В её взгляде промелькнуло саркастическое лукавство.

— Это звучит как приговор.

— А это и есть приговор. Разве вы не выносите себе приговор каждое утро, поднимаясь с постели?

— Представьте себе, нет.

— Какой же вы тогда мужчина?

— Боже мой, какие слова! Неужели всё так серьёзно? Я снова встретил её взгляд. Снова наткнулся на глаза Синего льда. В почти неправдоподобной красоте этих глаз таилось удивительное, идеальное совершенство не понятной мне женской натуры. Взгляд собрал с меня черты индивидуальности и изрёк: “Вот — мужик, типичный слепок самодовольства, блажи, лени и ещё невесть чего”.

— Не слишком ли вы прямолинейно судите мужчин?

— Не слишком, — сказала она, понимая о чём идёт речь. — Вы ведь себя вообще не подвергаете суду, как выяснилось.

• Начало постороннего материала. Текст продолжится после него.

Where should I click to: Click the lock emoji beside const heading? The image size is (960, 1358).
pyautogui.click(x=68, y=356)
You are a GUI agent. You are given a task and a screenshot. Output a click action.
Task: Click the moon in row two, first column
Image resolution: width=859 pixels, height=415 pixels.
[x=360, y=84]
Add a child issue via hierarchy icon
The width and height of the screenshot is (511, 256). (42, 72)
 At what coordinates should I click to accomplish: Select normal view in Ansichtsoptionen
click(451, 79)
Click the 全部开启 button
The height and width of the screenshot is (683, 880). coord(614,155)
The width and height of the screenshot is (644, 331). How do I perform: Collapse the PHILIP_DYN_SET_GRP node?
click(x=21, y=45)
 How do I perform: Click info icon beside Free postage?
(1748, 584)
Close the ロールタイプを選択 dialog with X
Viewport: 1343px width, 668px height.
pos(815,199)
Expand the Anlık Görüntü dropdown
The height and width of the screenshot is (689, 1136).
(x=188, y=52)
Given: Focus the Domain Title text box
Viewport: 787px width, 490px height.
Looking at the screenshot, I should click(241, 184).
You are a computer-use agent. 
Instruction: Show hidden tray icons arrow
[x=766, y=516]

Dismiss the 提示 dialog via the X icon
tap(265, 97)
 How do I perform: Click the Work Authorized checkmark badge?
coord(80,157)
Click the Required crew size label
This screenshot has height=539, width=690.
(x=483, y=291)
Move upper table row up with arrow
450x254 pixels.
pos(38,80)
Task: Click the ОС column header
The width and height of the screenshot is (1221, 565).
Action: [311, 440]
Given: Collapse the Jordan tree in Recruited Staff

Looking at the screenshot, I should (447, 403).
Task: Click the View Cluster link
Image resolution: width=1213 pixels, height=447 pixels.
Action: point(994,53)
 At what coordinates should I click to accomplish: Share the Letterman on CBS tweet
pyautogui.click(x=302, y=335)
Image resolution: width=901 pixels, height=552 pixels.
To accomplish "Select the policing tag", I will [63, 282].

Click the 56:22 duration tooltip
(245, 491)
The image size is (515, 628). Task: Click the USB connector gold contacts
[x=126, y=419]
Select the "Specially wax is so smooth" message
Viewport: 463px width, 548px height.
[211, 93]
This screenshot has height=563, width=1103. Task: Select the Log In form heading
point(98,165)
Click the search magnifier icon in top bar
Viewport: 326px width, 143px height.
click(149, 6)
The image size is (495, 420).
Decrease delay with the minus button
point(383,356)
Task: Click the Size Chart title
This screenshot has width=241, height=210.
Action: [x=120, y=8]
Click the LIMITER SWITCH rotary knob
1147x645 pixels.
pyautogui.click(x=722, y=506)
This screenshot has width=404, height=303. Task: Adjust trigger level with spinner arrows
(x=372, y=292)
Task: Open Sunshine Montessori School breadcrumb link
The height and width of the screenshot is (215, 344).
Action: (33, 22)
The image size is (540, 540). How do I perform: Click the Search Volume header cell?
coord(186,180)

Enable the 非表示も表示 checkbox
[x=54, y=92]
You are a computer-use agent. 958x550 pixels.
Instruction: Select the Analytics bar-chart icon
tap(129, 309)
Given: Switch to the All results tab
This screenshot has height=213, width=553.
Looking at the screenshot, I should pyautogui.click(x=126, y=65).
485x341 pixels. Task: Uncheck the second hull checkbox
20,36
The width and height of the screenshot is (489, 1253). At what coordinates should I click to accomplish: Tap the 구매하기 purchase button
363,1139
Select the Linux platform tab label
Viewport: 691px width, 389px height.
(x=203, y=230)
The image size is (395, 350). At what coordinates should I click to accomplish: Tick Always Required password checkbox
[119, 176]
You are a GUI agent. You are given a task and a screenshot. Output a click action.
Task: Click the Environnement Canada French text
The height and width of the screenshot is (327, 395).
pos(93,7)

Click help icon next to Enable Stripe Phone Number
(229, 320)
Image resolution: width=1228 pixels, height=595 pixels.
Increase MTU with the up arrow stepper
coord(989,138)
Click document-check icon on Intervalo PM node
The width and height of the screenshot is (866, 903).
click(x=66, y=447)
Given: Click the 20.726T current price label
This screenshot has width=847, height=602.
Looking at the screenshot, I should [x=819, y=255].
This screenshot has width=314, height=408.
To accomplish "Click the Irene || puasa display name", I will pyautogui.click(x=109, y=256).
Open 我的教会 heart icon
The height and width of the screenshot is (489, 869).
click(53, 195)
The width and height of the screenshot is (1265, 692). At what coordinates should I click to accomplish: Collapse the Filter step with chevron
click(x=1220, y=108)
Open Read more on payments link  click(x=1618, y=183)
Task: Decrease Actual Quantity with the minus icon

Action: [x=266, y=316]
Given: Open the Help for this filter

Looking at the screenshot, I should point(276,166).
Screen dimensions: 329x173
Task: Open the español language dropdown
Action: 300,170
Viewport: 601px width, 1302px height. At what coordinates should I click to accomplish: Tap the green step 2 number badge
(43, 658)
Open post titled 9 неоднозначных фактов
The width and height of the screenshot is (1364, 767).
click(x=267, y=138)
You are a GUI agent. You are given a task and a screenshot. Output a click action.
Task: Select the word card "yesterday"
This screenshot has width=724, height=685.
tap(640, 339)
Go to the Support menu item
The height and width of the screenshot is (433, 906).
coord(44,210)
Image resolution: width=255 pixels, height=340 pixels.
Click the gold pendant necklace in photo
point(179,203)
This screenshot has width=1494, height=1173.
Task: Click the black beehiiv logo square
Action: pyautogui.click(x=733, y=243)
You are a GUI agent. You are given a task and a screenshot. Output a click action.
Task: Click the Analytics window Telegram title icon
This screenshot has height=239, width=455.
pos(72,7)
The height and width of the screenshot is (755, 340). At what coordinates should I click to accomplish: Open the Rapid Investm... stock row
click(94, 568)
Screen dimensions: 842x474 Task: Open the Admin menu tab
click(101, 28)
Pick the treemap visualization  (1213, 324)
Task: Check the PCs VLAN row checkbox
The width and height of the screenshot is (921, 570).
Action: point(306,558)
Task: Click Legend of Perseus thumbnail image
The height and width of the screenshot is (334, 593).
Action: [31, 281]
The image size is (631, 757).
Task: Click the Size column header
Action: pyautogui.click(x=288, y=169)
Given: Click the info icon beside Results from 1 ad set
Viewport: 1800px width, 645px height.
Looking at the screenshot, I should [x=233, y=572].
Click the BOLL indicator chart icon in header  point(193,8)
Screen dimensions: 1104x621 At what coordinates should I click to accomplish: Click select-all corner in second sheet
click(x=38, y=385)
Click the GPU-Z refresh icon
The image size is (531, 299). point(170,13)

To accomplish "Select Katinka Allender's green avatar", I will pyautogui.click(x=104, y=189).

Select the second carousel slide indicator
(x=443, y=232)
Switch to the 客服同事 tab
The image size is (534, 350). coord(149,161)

— Я считаю самобичевание проявлением комплекса неполноценности.

— Комплекс неполноценности проявляется в другом, — не согласилась она.

— Интересно, в чём же?

Она улыбнулась широко и открыто:

— Ну, например, в выборе для себя дела по плечу. Мужчина никогда не должен устанавливать для себя рубеж своих возможностей. Да мало, ли в чём ещё. Вот пример, — она подняла глаза на стену, — мужчина, держащий дома свои фотографические портреты, — явный страдалец комплексом неполноценности.

— Это мой отец, мы с ним просто очень похожи. А почему вы не говорите о женской неполноценности? Или в сознании женщины такого понятия не существует?

— В сознании женщины существует потребность реабилитировать себя в своих собственных глазах. Сознание женщины — более чуткий механизм измерения всего совершенного и несовершенного. Мужчина видит мир красками цветов, а женщина — оттенков. Женская неполноценность — это оттенок, а мужская — сочный окрас.

— О, как необъективно.

Она закончила свою работу и села за стол напротив меня.

— Чаем напоите?

— Конечно, простите, что сам не догадался предложить. Я распотрошил в шкафу дымно-стеклянный чайный сервиз. Мне казалось, что она там, из-за моей спины, пристально следит за каждым моим жестом.

Пока закипал чайник, я попытался определить её ситуацию. Украдкой, чтобы не смущать её своим вниманием. Должно быть, муж — инженеришко, зарабатывает мало. Умён, но к жизни не приспособлен, как любой интеллигент. Да, вряд ли она станет рядом с собой терпеть малосодержательного и полуобразованного мужика. Хозяином в доме, конечно, она. Муж и рад бы, но натурой не вышел. Подрабатывать приходится ей. По воскресеньям, когда есть с кем оставить ребёнка.

В моих мыслях всё резче проявлялось впечатление от её какой-то необыкновенной красоты. Красота эта словно бы скрывалась за первым взглядом, но потом просто примагничивала к себе глаза.

Чтобы прервать затянувшееся молчание, я сказал:

— Мужчина и женщина в своих взаимных оценках несоединимы. Я также могу расписать вас по достоинствам, но эти достоинства в моём представлении скорее напоминают недостатки.